Chirurgen Eingriff Bein

Therapieverfahren

Als Standard erfolgt die Behandlung folgender Verletzungsmuster bzw. Einzelverletzungen:

Schädel

Entlastungen von Blutung im Schädel durch Trepanation

Wirbelsäule

  • minimalinvasive und offene Stabilisierung aller Wirbelsäulenabschnitte (HWS, BWS, LWS) bei frisch Verletzten mit operativer Entlastung des Rückenmarks.

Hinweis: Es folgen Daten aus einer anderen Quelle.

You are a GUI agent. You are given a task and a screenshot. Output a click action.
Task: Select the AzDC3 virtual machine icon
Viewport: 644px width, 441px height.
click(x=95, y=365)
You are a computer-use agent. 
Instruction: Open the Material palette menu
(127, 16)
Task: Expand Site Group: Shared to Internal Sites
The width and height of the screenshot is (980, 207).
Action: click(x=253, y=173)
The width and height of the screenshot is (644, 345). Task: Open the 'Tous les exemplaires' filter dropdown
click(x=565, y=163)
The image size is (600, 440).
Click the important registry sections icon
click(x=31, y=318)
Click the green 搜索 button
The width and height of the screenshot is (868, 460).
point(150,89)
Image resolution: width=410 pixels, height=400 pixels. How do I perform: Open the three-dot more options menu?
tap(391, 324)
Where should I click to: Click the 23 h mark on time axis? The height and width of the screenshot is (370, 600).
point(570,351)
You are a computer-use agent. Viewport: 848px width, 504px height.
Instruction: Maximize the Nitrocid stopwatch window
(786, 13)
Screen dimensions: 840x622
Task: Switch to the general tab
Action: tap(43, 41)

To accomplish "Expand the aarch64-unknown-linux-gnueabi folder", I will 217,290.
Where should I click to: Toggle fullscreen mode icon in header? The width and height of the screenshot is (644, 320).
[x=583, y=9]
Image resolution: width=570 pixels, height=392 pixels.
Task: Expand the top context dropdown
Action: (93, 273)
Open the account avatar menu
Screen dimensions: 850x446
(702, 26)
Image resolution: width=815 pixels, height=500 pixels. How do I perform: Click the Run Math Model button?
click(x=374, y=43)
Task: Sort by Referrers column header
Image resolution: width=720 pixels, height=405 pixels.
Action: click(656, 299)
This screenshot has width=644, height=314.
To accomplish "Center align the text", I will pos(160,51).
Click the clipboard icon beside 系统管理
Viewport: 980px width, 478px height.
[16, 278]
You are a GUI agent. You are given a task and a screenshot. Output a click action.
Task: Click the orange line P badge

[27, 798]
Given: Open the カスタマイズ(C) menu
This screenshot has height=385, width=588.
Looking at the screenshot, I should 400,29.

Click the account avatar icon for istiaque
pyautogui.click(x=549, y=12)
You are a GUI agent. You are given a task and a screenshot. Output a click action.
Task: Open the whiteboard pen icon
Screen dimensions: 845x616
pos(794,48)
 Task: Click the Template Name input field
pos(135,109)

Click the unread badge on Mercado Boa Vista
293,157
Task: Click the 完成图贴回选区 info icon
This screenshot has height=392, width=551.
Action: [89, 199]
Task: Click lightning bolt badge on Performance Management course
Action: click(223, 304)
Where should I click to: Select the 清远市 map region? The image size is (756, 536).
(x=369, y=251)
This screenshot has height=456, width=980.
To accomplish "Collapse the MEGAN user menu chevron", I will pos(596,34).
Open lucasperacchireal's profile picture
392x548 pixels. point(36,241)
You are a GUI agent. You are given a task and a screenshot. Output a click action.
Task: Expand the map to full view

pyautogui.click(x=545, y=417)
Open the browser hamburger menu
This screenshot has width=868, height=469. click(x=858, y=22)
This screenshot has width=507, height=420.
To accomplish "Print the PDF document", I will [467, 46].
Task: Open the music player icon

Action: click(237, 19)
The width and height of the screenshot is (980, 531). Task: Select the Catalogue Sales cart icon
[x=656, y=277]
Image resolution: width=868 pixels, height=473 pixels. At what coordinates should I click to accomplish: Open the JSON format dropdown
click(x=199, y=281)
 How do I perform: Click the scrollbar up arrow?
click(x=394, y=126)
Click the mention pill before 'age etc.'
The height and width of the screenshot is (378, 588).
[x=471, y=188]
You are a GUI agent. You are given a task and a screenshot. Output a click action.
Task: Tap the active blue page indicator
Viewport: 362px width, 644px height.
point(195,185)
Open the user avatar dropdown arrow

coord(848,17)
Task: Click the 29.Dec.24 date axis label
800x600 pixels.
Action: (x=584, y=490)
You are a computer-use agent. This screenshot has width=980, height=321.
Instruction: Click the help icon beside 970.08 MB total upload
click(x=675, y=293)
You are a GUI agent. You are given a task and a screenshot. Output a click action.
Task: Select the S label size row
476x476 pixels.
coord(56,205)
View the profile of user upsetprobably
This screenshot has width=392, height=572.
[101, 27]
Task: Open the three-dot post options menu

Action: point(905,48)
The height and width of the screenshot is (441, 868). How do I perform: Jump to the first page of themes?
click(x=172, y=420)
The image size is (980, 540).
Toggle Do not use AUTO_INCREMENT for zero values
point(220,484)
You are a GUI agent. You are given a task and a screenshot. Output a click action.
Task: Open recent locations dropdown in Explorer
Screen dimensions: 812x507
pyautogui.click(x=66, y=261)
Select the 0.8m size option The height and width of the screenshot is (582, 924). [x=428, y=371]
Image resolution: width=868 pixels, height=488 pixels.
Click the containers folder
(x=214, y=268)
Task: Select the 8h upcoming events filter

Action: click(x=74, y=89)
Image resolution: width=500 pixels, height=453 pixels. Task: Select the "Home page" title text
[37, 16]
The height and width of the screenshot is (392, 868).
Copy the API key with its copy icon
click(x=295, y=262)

  • minimalinvasive Stabilisierung aller Wirbelsäulenabschnitte bei bösartigen Tumoren oder Tumor-Absiedlungen in Kooperation mit dem Onkologischen Schwerpunkt, bei entzündlichen Veränderungen mit Beteiligung des Rückenmarks und bei degenerativen Einengungen der Wirbelsäule mit nachfolgenden Teillähmungen.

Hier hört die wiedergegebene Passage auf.